### Written problem
Update the listing from the line containing "LAW (185, 248)" down to the line containing "Page (441, 1223)" by changing "seminar" to "conference". Reproduce those lines in full with nothing else altered.

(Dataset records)

───

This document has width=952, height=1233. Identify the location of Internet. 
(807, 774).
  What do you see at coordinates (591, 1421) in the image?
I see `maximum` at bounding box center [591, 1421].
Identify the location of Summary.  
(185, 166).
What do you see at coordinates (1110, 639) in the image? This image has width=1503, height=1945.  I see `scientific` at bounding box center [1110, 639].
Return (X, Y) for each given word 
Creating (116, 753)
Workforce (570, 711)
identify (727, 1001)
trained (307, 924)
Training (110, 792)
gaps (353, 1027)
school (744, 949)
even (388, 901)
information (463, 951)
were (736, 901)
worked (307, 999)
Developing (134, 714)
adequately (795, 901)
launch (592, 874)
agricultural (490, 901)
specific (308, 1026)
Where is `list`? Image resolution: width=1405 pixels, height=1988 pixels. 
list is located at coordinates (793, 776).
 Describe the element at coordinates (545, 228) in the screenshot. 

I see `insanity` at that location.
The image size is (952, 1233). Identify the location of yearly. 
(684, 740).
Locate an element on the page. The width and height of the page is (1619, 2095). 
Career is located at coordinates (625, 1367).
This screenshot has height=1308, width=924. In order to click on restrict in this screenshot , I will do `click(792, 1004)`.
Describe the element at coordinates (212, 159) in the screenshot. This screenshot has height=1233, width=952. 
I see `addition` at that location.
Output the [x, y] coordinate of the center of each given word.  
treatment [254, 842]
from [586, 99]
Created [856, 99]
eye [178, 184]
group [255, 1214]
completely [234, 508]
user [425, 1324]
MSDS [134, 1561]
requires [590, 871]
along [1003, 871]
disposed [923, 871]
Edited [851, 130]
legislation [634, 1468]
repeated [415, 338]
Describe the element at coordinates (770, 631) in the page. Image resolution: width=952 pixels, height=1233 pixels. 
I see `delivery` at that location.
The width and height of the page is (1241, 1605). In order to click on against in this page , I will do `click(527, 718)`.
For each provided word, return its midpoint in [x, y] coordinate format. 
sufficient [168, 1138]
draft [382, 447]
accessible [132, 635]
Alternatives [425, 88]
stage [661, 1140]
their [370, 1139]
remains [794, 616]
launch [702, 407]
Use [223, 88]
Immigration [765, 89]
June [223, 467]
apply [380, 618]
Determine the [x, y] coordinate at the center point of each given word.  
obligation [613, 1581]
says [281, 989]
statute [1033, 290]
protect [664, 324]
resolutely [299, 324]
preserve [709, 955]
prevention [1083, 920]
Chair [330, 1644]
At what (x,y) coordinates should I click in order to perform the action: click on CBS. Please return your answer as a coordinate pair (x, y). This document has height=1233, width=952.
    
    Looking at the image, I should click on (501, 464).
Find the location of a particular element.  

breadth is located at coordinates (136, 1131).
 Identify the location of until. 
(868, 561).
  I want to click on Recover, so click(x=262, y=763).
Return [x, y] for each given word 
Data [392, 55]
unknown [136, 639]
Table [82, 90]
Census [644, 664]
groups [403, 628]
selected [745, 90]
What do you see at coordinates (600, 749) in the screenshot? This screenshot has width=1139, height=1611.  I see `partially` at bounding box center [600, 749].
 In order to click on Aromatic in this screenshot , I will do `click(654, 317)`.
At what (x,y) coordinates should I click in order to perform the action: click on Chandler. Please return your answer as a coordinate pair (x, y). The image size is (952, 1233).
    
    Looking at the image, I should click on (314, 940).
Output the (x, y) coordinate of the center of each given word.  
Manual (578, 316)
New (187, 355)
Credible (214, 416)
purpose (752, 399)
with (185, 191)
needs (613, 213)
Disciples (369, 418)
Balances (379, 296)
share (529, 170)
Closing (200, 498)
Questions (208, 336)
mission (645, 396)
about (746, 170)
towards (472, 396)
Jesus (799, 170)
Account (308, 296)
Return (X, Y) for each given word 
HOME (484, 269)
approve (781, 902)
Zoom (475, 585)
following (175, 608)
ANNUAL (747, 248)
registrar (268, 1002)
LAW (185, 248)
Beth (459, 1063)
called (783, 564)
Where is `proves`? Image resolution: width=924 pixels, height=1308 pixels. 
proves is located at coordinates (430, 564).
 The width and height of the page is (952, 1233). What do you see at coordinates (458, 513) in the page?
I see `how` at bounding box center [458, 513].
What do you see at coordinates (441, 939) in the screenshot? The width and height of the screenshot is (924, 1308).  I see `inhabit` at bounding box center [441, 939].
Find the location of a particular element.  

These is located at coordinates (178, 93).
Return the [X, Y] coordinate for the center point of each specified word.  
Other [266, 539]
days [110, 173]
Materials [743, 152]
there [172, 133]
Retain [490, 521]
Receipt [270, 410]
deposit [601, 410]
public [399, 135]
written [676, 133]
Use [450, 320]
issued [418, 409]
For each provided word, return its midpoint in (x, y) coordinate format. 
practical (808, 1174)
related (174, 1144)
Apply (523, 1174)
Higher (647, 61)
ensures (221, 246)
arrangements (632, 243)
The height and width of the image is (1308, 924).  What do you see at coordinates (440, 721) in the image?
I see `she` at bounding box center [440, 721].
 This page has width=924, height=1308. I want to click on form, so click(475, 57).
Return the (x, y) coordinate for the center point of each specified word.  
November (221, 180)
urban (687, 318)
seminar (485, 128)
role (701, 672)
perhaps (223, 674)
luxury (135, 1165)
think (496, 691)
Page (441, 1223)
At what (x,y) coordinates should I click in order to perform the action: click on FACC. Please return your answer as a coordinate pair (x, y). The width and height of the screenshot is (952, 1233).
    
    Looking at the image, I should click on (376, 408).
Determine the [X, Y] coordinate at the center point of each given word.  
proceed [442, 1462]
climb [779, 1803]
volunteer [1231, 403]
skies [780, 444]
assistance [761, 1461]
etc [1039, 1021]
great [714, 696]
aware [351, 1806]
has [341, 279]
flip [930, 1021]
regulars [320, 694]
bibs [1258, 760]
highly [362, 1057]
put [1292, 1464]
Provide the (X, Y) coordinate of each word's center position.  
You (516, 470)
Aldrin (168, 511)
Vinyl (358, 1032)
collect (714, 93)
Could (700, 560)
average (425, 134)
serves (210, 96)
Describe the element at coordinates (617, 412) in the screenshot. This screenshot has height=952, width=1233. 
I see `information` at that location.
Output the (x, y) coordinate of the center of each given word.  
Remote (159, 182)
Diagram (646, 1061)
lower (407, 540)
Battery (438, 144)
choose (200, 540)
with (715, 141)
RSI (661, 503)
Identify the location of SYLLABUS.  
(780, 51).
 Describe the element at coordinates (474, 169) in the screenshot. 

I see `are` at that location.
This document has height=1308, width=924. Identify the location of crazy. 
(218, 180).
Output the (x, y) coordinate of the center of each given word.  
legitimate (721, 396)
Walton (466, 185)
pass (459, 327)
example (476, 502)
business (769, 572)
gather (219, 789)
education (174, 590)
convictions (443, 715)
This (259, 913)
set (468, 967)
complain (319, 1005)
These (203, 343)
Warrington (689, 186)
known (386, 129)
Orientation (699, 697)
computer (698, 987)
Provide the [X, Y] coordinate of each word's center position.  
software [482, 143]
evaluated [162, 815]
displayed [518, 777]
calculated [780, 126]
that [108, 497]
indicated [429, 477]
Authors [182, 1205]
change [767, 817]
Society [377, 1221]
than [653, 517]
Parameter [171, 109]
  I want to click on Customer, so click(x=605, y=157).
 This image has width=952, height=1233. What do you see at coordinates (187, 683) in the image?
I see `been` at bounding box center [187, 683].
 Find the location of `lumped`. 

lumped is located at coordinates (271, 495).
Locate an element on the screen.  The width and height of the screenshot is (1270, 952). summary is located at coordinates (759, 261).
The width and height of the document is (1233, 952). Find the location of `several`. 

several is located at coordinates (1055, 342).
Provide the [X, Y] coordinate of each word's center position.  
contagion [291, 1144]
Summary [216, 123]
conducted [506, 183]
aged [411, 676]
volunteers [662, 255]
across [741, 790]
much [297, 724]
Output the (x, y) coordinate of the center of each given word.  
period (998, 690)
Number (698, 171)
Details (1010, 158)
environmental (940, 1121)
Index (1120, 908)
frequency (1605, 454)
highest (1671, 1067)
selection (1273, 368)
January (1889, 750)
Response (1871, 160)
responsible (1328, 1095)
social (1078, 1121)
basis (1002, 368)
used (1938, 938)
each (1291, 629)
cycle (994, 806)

───

### Written response
LAW (185, 248)
Beth (459, 1063)
called (783, 564)
Where is `proves`? Image resolution: width=924 pixels, height=1308 pixels. 
proves is located at coordinates (430, 564).
 The width and height of the page is (952, 1233). What do you see at coordinates (458, 513) in the page?
I see `how` at bounding box center [458, 513].
What do you see at coordinates (441, 939) in the screenshot? The width and height of the screenshot is (924, 1308).  I see `inhabit` at bounding box center [441, 939].
Find the location of a particular element.  

These is located at coordinates (178, 93).
Return the [X, Y] coordinate for the center point of each specified word.  
Other [266, 539]
days [110, 173]
Materials [743, 152]
there [172, 133]
Retain [490, 521]
Receipt [270, 410]
deposit [601, 410]
public [399, 135]
written [676, 133]
Use [450, 320]
issued [418, 409]
For each provided word, return its midpoint in (x, y) coordinate format. 
practical (808, 1174)
related (174, 1144)
Apply (523, 1174)
Higher (647, 61)
ensures (221, 246)
arrangements (632, 243)
The height and width of the image is (1308, 924).  What do you see at coordinates (440, 721) in the image?
I see `she` at bounding box center [440, 721].
 This page has width=924, height=1308. I want to click on form, so click(475, 57).
Return the (x, y) coordinate for the center point of each specified word.  
November (221, 180)
urban (687, 318)
conference (485, 128)
role (701, 672)
perhaps (223, 674)
luxury (135, 1165)
think (496, 691)
Page (441, 1223)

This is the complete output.